The goals of typescript-easymock are :
- Full (real!) typescript support in the test suites. That means your mocks are type checked, symbol renaming works from the production code to the test code and vice versa, go-to-definition / find usages works on the mocks too.
- Automatic mocking. Modern JavaScript uses classes (and modern TypeScript uses interfaces). These are the structural definition of your objects. Using raw jasmine spies often means you need to explicitly re-create a mock following the structural definition of the object you are mocking. With typescript-easymock you just say which type you want to mock and that mock you obtain.
- Expressive API.
Usage
Intro
A test with easymock is broken down in three phases:
- The record phase. During this phase, invocations of methods of the mocked objects are recorded, but they have no effect. Dummy return values are provided and will be returned by the mocks during the replay phase.
- The replay phase. This is where you exercise the class under test. When the mocks are invoked, they record the parameters of each call and return the dummy value that was specified in the record phase.
- The verify phase. After the test class has been exercised, you should verify that the actual calls matched the expected calls.
This is what it looks like in code:
// The control is a context you use to create mocks and control the current phase
const control = createControl();
// Create a mock for each dependency of the class under test
const dataServiceMock = control.mock(MyDataService);
// The control always starts in record state. This is where we specify the expected behavior
expectCall(dataServiceMock.fetchUserProfile({ id: 3 })).andReturn(Promise.resolve({ name: "John", email: "[email protected]" }));
// Switch to replay mode
control.replay();
const testClass = new UserProfileInformation(dataServiceMock);
const name = await testClass.getUserNameById(3);
// Check that all expected calls actually happened
control.verify();
// You can use regular assertions from your testing framework (jasmine/jest in this example)

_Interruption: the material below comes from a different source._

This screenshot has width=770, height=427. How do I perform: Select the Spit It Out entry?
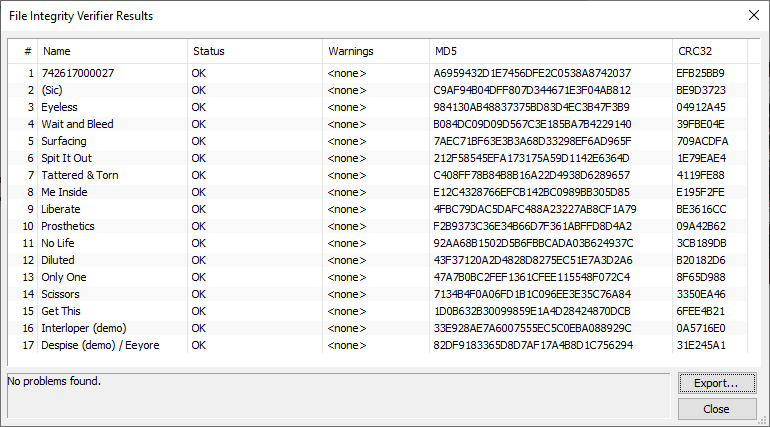click(x=66, y=158)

expect(name).toBe("John");
Real world usage
Setup and teardown
You will generally create the control and the mocks during the setup of your test (beforeEach), and call control.verify()
during your test teardown.
For instance, in Jasmine:
describe('UserProfileInformation', () => {
let control: IMocksControl
let testClass: UserProfileInformation
let dataServiceMock: MyDataService
beforeEach(() => {
control = createControl()
dataServiceMock = control.mock(MyDataService)
testClass = new UserProfileInformation(dataServiceMock)
})
afterEach(() => {
control.verify();
})
})
⚠️ Warning: Always avoid side effects in class constructors. If the constructor makes a call to dataServiceMock (and remember that we are still in record mode at this point), then weird things will happen.
Match parameters
typescript-easymock provides a collection of matchers to use when you cannot or don't want to specifiy exactly the parameters which will be passed to a mocked method.
expectCall(dataServiceMock.fetchUserProfile({ id: anyNumber() }))
control.replay()
testClass.getRandomUserName()
Yes, of course in reality you would mock the randomness source used by getRandomUserName
such that you can inject a well known value... This is just an example.
Here's another example if you would want to check that the parameter is equal by reference to the expected parameter:
const veryHeavyObject = createSomeVeryComplexObject()
expectCall(queryEngineMock.transform(same(veryHeavyObject)))
control.replay()
// Here, we want to check that the object has been passed as-is and that it was not copied (which would be expensive).